Serving the students and the University community since 1893

Saturday May 28th

Dance Company to share Korean culture at Memorial Hall

The music, song and dance of the Korean peninsula will fill the stage of Memorial Hall tonight.

The Carolina Performing Arts series will present “Dynamic Korea: Dance and Song,” bringing the Chae Hyang Soon Dance Company to perform its iteration of traditional Korean dance with a contemporary twist.

Emil Kang, executive director for the arts, noted the significance of this performance.

“It’s actually the first native Korean group to the CPA series,” said Kang. “So this is long overdue.

As a Korean-American, Kang said he hopes to advance awareness of Korean culture in America.

“Being amongst the first generation of Koreans born in America, I feel a sense of responsibility and a great obligation to pass on our identity and heritage to the next generation,” Kang said.

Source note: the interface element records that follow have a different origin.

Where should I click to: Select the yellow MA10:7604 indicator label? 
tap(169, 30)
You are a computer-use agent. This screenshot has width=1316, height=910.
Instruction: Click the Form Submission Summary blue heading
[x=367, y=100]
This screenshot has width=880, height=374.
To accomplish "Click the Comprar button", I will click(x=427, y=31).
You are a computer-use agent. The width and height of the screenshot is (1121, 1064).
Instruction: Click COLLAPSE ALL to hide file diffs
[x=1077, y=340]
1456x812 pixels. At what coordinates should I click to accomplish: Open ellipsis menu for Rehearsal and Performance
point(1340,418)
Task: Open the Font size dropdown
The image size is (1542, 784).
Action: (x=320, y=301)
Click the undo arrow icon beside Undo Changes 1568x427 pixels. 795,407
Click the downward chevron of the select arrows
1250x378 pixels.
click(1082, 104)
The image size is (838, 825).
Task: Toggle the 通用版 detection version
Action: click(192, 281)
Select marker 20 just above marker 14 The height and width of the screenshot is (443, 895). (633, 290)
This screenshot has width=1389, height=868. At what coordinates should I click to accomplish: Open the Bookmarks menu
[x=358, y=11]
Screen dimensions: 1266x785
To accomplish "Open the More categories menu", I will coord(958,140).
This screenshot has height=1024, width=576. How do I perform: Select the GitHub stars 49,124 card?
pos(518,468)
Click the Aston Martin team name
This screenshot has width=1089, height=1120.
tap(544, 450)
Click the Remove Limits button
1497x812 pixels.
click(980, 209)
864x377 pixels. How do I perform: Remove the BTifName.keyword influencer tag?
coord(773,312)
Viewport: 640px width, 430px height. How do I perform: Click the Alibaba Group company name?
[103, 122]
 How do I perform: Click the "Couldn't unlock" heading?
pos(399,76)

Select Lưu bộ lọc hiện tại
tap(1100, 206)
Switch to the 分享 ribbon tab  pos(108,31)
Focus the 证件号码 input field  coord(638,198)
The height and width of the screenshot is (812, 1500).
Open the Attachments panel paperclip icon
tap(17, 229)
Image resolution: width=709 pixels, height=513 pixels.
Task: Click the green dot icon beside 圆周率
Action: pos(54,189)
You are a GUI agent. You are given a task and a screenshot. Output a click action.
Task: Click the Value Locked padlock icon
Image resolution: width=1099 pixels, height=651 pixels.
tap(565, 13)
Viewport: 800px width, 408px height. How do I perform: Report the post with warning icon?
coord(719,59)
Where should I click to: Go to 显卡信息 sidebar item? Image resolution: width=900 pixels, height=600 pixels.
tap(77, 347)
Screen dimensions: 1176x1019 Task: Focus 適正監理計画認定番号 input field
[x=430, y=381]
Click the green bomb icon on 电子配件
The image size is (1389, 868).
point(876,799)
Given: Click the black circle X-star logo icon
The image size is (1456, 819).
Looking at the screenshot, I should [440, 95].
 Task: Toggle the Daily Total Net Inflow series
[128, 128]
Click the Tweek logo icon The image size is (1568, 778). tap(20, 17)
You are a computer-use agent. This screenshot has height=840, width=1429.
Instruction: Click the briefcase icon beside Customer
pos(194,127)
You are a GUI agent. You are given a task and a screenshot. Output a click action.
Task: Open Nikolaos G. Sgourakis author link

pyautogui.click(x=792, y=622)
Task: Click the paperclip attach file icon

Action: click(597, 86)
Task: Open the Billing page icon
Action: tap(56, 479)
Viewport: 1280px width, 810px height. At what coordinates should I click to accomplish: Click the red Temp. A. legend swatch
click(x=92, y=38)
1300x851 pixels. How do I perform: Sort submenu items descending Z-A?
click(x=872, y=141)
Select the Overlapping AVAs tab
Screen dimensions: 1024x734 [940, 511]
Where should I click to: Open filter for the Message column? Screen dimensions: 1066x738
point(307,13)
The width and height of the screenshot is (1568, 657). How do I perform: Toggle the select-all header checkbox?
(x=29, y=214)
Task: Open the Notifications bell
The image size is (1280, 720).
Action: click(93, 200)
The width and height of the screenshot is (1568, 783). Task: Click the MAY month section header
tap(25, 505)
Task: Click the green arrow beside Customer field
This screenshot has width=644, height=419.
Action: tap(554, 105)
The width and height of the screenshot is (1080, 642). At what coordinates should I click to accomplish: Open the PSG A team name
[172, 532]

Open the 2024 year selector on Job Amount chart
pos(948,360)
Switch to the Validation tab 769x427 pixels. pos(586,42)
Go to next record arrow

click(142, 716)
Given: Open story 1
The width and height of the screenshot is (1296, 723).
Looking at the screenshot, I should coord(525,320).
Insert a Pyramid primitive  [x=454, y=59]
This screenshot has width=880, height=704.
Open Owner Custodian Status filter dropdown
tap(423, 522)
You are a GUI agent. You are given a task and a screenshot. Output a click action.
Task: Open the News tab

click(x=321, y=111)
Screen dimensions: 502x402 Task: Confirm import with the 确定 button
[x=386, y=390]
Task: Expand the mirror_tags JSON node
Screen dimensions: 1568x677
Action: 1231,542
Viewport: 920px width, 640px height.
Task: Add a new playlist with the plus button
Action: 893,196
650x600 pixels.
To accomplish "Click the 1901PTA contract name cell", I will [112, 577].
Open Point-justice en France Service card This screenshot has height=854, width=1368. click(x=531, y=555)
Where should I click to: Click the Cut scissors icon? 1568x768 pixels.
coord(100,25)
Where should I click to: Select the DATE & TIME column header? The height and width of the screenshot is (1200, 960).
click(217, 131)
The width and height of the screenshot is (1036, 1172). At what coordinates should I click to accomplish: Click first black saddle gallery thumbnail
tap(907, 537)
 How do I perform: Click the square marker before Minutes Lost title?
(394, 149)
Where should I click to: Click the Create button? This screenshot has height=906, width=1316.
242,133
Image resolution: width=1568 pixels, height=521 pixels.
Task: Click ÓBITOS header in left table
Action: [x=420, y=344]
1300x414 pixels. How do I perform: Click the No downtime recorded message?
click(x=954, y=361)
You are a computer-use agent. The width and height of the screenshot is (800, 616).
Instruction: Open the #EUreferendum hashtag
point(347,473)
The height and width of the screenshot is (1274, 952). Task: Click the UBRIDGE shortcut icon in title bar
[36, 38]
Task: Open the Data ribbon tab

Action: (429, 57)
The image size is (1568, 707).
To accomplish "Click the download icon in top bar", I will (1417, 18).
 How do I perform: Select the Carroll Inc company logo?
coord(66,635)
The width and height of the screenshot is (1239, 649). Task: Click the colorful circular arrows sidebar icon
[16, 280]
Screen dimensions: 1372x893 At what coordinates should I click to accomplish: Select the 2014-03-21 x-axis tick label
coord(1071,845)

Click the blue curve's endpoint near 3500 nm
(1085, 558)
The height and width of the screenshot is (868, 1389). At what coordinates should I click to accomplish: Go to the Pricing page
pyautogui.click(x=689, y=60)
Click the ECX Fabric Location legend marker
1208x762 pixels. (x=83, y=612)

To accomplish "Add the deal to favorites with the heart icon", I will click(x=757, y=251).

When Kang and his office learned of the Korea Society’s cultural dance and song tour, they quickly arranged to bring that tour to Memorial Hall.

For Kang, part of that understanding will come from his personal knowledge of the subject. Kang led a talk Monday night as a part of the Honors Arts and Dialogue Program, a speaker series that highlights themes and issues in Memorial Hall performances.

“In some ways, I wish we could have Emil give a talk before every performance,” said Aaron Shackelford, who is heading the program. “He’s just amazing at understanding what’s going on in the art world.”

Kang grew up with Korean art forms, learning about dance each week and watching his relatives perform, he said.

Sean McKeithan, marketing and communications coordinator for Carolina Performing Arts, said this kind of diversity is key for the Memorial Hall season.

“It’s really important to present a spectrum so that we can appeal to different audiences and experience different types of performances under one roof,” McKeithan said.

Ultimately, Kang said he appreciates what the performance can mean for the campus community.

“Wherever it comes from, art should be living and always reinterpreted,” he said. “Something that can be relived from generation to generation.”